In classical statistics, we can evaluate the quality of an estimator as $n \rightarrow \infty$ using standard asymptotic methods, and for the most part they are well understood (convergence, rates of convergence, sampling distributions, and so on). But in all these results, it's assumed that the data dimensionality stays fixed. Suppose it doesn't though ?

In particular, suppose you have a situation where $d/n \rightarrow \alpha > 0$ (this notion was first introduced by Kolmogorov). For example, suppose $\alpha = 0.5$. What happens to the behavior of your estimation methods ?  He worked out a few simple examples with experiments to show that in such cases, classical asymptotic bounds fail to capture what's really going on. For example, suppose you wanted to estimate the mean of a distribution and you used the sample mean, relying on the central limit theorem. Then it turns out that in the $d/n \rightarrow \alpha$ regime, the convergence is slowed down by the parameter $\alpha$.

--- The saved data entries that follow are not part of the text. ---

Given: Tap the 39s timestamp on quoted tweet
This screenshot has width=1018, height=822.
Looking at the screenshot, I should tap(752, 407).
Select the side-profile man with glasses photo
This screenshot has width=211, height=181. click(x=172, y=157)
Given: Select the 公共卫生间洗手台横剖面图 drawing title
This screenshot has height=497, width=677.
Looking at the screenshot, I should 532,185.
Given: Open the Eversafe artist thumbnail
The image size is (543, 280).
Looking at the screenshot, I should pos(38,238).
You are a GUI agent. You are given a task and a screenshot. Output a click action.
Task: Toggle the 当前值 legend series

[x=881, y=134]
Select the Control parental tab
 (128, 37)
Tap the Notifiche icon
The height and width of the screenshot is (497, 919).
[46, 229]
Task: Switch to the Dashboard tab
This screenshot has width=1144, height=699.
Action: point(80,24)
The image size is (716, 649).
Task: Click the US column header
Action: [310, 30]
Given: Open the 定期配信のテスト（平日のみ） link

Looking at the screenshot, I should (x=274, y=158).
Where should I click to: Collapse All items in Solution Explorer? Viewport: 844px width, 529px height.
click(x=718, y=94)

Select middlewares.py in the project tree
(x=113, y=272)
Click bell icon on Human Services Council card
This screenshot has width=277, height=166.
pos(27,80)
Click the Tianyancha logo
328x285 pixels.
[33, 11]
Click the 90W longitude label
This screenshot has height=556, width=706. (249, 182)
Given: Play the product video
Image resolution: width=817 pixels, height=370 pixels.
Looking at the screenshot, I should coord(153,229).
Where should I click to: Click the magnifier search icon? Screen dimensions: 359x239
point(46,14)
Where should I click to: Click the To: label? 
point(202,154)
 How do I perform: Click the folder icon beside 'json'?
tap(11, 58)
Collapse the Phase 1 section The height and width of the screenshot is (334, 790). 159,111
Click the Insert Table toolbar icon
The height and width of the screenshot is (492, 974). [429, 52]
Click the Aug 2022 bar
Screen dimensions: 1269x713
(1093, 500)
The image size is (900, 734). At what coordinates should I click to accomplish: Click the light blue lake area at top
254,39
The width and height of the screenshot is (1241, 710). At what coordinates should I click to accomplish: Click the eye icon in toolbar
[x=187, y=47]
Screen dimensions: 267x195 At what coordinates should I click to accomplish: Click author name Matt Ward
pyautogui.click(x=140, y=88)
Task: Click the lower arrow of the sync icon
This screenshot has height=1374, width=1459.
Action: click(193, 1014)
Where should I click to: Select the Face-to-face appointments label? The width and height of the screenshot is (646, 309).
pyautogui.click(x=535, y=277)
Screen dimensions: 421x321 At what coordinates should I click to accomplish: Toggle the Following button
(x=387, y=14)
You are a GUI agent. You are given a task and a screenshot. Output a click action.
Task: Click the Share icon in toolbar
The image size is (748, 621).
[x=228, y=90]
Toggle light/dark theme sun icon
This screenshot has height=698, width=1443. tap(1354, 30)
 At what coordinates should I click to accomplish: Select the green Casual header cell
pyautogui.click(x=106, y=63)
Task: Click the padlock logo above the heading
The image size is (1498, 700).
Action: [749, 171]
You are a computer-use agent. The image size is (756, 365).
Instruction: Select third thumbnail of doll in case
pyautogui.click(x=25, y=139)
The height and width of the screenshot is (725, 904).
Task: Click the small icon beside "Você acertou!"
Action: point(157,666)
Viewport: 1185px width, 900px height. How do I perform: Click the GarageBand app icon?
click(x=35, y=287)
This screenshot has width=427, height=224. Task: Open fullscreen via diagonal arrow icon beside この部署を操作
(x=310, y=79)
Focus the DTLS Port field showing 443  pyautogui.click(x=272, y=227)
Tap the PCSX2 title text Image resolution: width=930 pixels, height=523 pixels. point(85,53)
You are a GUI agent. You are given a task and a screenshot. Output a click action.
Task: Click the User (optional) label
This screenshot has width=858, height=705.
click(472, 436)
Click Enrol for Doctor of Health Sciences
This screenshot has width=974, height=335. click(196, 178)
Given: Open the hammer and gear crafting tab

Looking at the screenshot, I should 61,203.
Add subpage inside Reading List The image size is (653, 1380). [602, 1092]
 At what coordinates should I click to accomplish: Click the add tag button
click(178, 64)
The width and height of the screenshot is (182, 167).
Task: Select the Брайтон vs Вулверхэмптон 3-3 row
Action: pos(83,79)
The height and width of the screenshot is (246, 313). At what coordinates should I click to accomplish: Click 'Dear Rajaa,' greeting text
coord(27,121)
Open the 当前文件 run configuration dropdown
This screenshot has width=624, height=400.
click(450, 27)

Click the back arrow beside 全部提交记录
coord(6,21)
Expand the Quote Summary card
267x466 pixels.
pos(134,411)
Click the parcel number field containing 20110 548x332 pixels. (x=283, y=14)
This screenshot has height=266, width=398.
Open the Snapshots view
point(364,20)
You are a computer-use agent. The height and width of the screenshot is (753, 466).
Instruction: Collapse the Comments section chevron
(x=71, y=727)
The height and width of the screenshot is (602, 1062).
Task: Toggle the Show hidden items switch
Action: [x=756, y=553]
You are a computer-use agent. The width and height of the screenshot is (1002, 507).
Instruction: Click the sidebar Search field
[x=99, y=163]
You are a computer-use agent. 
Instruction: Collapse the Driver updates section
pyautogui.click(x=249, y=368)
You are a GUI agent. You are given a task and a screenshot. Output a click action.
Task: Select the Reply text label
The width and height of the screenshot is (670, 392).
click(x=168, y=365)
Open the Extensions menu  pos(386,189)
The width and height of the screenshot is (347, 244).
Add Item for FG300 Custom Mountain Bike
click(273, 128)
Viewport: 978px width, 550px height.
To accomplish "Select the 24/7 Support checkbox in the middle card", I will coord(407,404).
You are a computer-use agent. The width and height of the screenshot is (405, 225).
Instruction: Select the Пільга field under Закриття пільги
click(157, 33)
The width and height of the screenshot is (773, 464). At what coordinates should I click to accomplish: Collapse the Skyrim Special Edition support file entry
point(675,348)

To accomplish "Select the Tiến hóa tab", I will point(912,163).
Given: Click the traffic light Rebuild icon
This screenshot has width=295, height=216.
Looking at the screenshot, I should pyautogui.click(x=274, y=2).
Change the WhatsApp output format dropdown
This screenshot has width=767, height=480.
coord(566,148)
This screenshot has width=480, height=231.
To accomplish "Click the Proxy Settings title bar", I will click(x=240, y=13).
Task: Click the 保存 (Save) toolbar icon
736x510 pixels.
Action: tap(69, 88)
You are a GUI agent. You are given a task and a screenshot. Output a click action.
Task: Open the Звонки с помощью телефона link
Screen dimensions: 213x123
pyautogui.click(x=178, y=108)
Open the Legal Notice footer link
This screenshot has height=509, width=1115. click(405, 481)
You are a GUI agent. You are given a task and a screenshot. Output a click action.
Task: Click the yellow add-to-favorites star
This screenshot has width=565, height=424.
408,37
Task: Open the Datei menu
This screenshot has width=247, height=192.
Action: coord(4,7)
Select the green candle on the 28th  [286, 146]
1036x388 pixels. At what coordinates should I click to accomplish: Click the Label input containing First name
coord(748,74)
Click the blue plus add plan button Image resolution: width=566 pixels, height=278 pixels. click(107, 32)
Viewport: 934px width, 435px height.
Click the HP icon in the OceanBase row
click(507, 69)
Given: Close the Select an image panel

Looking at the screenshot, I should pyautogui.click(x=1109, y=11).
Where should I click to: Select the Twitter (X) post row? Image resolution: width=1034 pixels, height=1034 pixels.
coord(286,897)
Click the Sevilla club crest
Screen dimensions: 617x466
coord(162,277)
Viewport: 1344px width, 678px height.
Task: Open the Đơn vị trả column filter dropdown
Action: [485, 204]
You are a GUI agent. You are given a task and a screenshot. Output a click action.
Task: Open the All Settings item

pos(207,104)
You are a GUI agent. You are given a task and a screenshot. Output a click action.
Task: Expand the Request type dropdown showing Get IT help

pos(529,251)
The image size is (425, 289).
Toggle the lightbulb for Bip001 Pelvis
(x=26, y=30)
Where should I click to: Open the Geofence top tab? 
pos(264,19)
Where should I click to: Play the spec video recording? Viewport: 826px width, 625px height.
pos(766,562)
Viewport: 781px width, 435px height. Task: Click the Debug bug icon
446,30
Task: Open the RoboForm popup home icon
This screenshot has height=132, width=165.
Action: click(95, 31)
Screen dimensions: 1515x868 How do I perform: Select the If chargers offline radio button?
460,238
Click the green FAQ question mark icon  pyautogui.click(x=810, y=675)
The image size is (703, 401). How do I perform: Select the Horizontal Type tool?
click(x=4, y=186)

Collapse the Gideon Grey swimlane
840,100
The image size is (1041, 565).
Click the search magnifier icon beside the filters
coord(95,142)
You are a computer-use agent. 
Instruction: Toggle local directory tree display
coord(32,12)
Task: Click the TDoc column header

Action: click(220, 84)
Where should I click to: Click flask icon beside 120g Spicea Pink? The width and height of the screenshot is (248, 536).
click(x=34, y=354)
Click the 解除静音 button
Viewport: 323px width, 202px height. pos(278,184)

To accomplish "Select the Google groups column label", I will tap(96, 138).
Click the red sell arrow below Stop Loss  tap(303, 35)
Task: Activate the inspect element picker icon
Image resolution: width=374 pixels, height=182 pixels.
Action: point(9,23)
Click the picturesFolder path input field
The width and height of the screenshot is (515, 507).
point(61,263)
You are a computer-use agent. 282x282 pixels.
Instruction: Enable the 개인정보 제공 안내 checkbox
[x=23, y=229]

Another example of this problem is estimating the covariance of a matrix. Assume you have a sample of iid Gaussian random variables drawn from $N(0, I_{d \times d})$, and you want to use the sample covariance to estimate the population covariance (in this case, the identity matrix). You can look at the distribution of eigenvalues of the resulting matrix (which you expect to be sharply concentrated around 1) and in fact you get a much more spread out distribution (this is known as the Marcenko-Pastur distribution). You can show that that the maximum singular value of the matrix is no bigger than $1 + \sqrt{d/n}$ with high probability. But this error term $\sqrt{d/n}$ does not go away.

If the data is indeed high dimensional, is there low-dimensional/sparse structure one can exploit to do inference more efficiently ? This gets us into the realm of sparse approximations and compressed sensing, and he spends some time explaining why sparse recovery via the LASSO is actually possible, and describes a condition called the "restricted null space property" that characterizes when exact recovery can be done (this property is implied by the RIP, but is strictly weaker).

In the second part of the talk he talked more generally about so-called regularized M-estimators, and how one might prove minimax bounds for parameter estimation. Again, while the specifics are quite technical, he brought up one point in passing that I think is worth highlighting.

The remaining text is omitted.